They each make about $100 a day doing hard labor, regardless of the weather, to bring fruit, vegetables and dairy products to market. They make more in a week on Western New York farms than they’d make in a month working in Mexico.

Both have been in this part of the state for at least a decade, supporting family members who remain home in Mexico.

For example, Victor supports three children from afar and has only seen them through a video phone app since he left Oaxaca, one of the 31 states of Mexico.

To get around, they must hail a ride from someone because they are unable to get a state driver’s license.

When Victor almost broke his arm on the farm he couldn’t find a ride and had to wait a day to get treatment because he did not have a vehicle or a license.

“It is very stressful to be in that situation,” Victor said.

To them, a driver’s license is not a luxury, but a necessity.

That’s why New York’s democratic-controlled legislature passed this session what is called the “Green Light” bill, which gives undocumented immigrants access to driver’s license. Lawmakers did so even though a Siena College poll showed that 61% of state voters did not support the contentious bill and clerks across the state, including Erie and Niagara, opposed it.

“We have fought really hard to be able to win this,” Marcos said.

“And I know a lot of people are afraid of this issue but the reality is that people are taking risks every day and a lot of people are on the road right now without a license.”

Advocacy groups believe as many as 265,000 illegal immigrants will apply for driver’s licenses once the law goes active at the end of this year. The Fiscal Policy Institute estimates that the law will result in almost $84 million in revenue over the first three years, and then $6.4 million per year.

But the extra money that the Green Light bill might bring is not enough to sway critics, some of whom are galvanized by a president who has already ordered immigration roundups and wants to build a wall between southern states and Mexico.

The biggest concern of those interviewed by News 4 Investigates is the potential for voter fraud.
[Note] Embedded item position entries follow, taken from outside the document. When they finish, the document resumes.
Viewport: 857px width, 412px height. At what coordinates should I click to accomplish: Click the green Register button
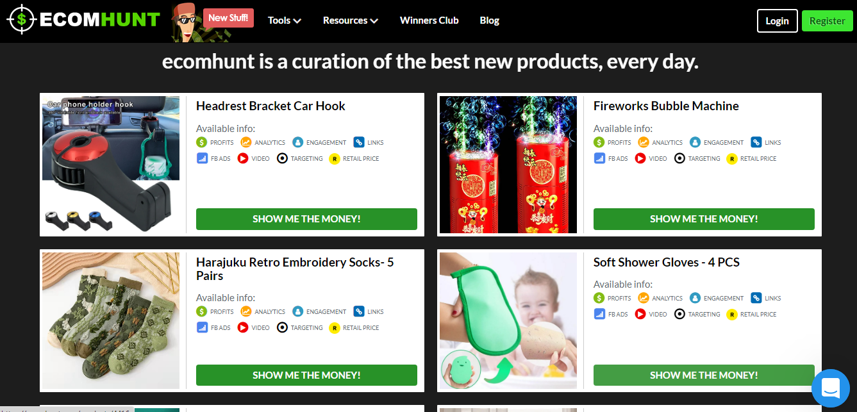[x=827, y=21]
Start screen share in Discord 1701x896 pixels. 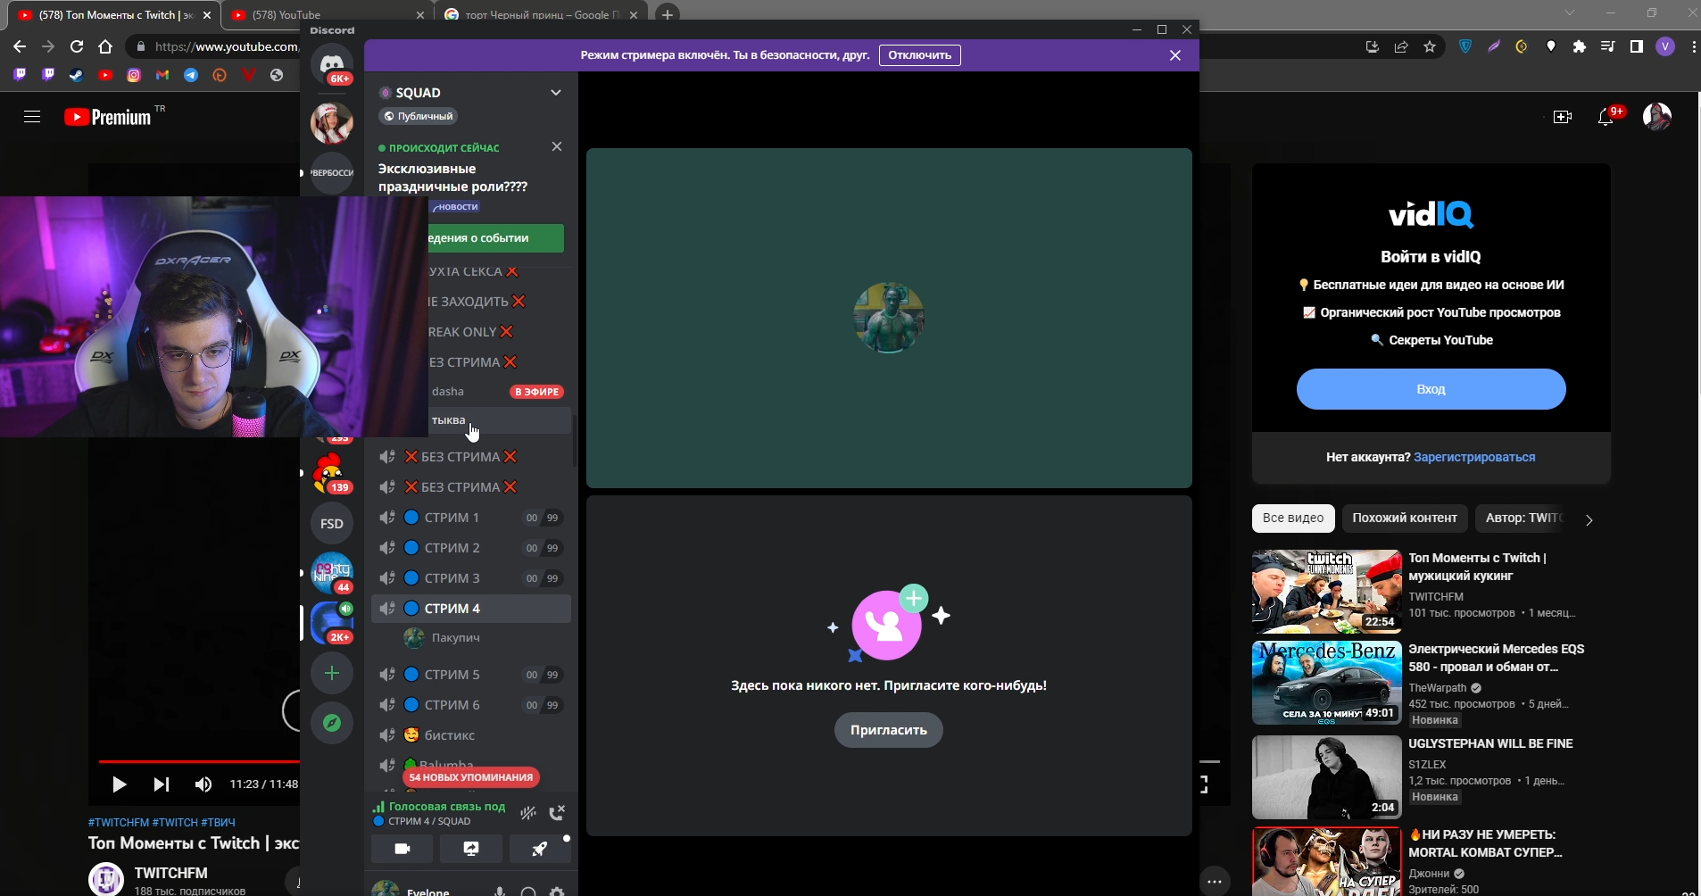[x=471, y=849]
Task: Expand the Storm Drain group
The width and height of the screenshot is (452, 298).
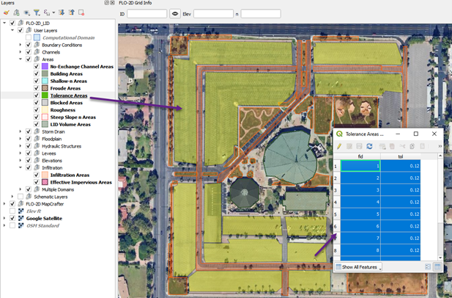Action: pos(21,131)
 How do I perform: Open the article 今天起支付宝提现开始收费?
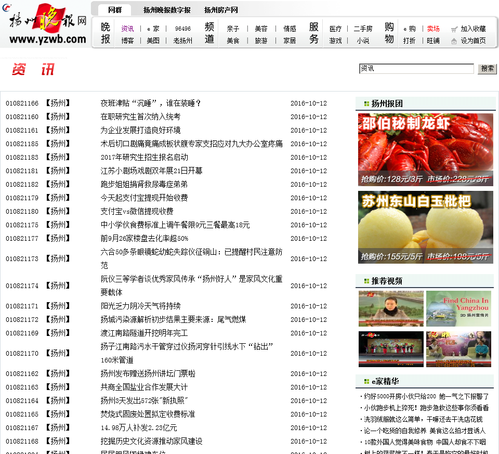pyautogui.click(x=144, y=198)
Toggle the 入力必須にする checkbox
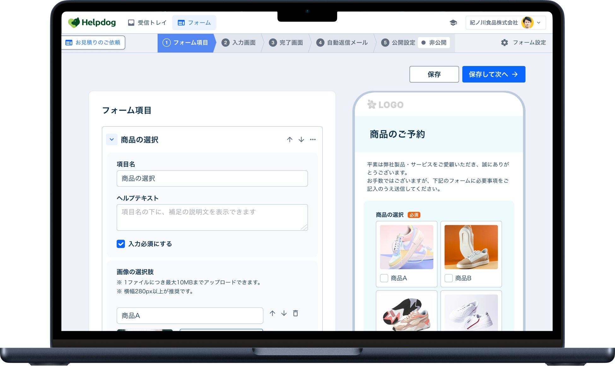 click(121, 244)
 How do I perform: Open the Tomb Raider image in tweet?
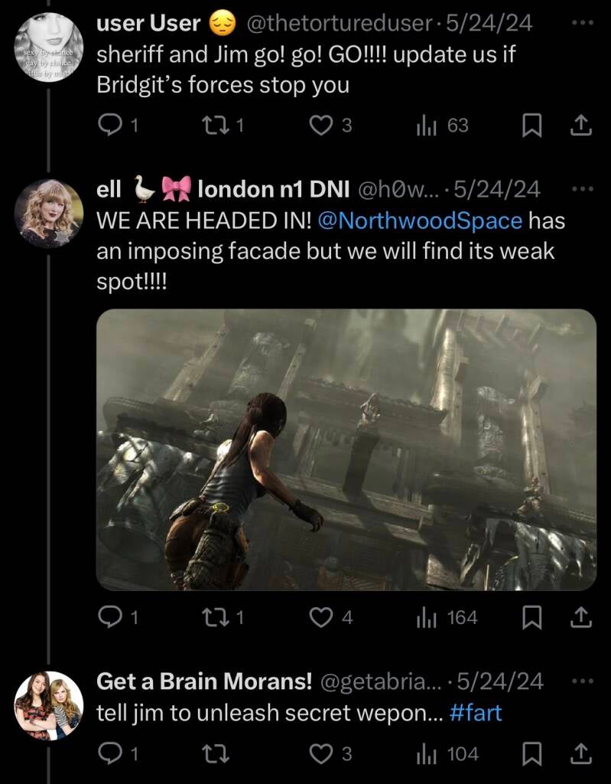pos(346,449)
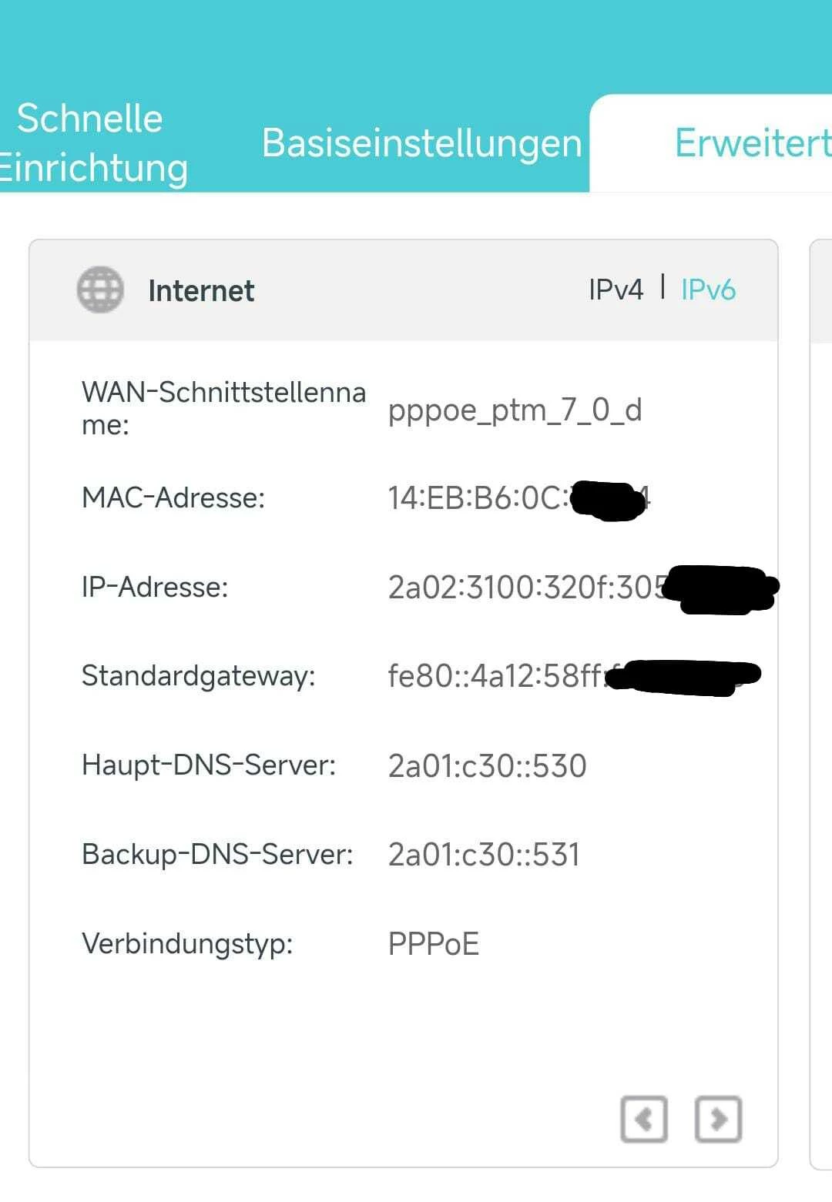Click the next card arrow button
The image size is (832, 1202).
(x=718, y=1119)
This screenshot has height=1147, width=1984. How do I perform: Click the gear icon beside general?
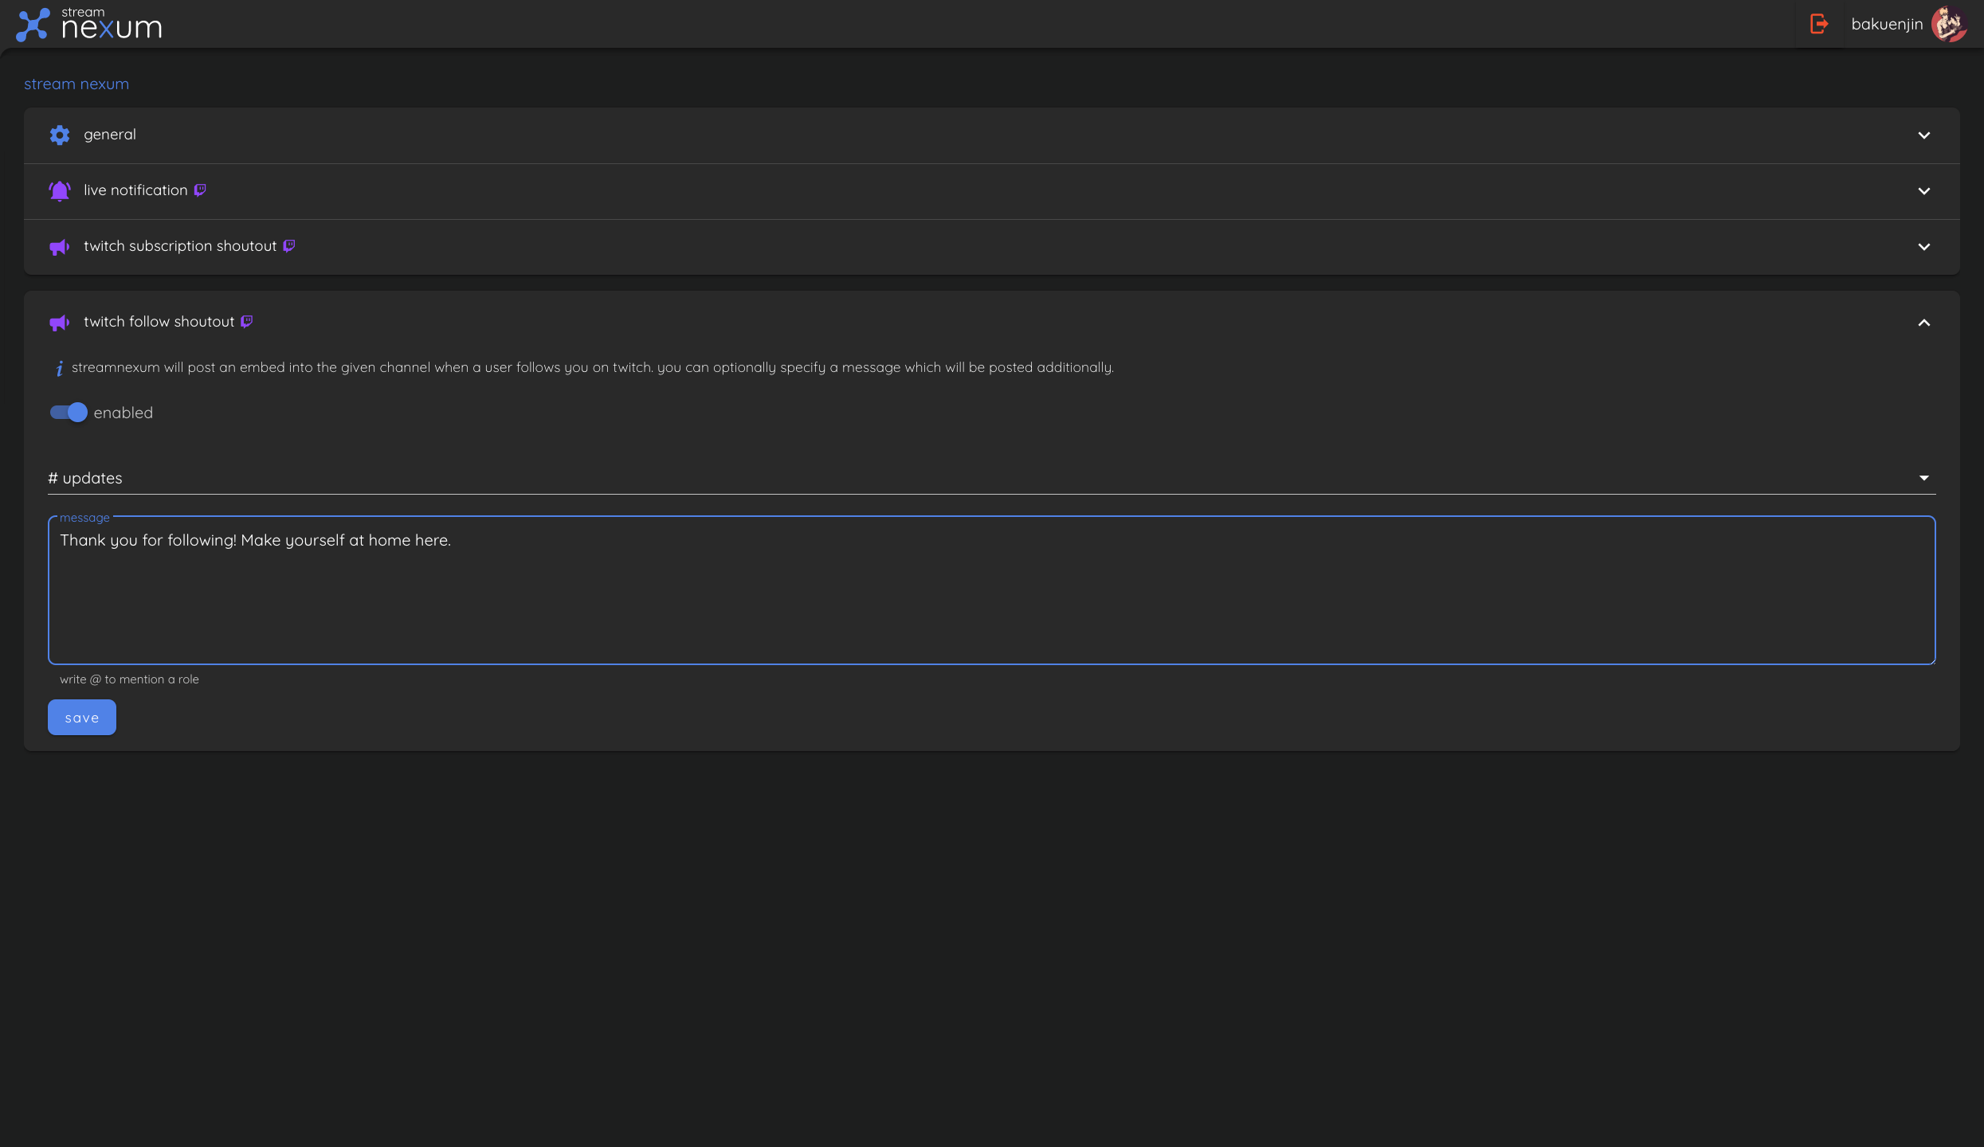coord(59,135)
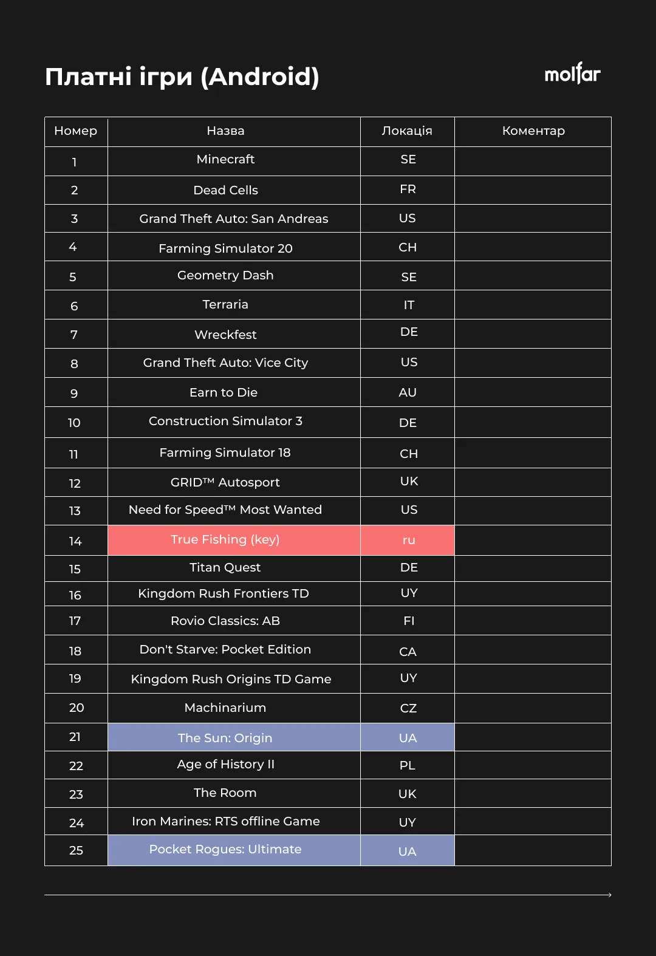This screenshot has height=956, width=656.
Task: Click the empty comment cell for Minecraft
Action: click(533, 162)
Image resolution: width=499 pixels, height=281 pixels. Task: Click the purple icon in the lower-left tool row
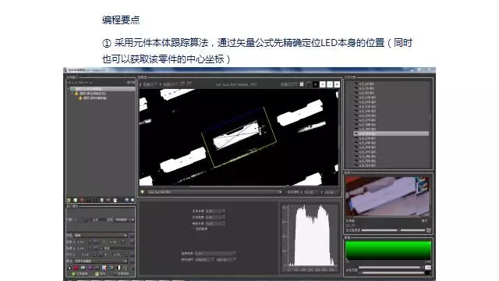coord(90,268)
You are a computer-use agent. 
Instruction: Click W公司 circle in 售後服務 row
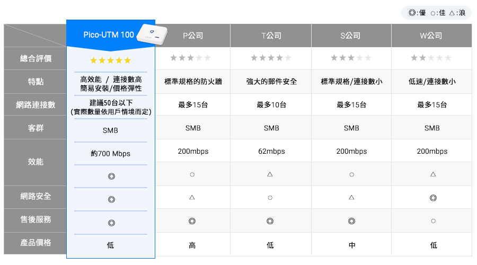tap(433, 221)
After all, the driver’s license applications include voter registration sections.

“It is very difficult to say it is an intentional misrepresentation when the person filling out the form may have just innocently continued along the application believing he is still applying for a driver’s license,” said Ralph Mohr, the Republican elections commissioner for Erie County.

‘This is a terrible law’

New York in June joined 12 other states and the nation’s capital in giving illegal immigrants the right to obtain a driver’s license.

Local leaders, including county clerks in Erie and Niagara counties, immediately criticized the bill, saying it could result in voter fraud, would put clerks in a risky position of having to identify and vet forms with which they are not familiar and that the law is too broad.

Erie County Clerk Mickey Kearns filed a lawsuit to stop the law.

County Executive Mark Poloncarz agreed to move the lawsuit forward, saying he could not support the bill because of concerns with its constitutionality and illegal voting.

Some small towns and villages also passed resolutions opposing the bill, including the Village of Gowanda and the towns of Newstead, Holland and Wales.

Niagara County Clerk Joseph Jastrzemski, like Kearns, opposes the legislation. He said he’d turn away any illegal immigrant seeking an application and would instead direct them to the closest state-run DMV office, which is in Syracuse.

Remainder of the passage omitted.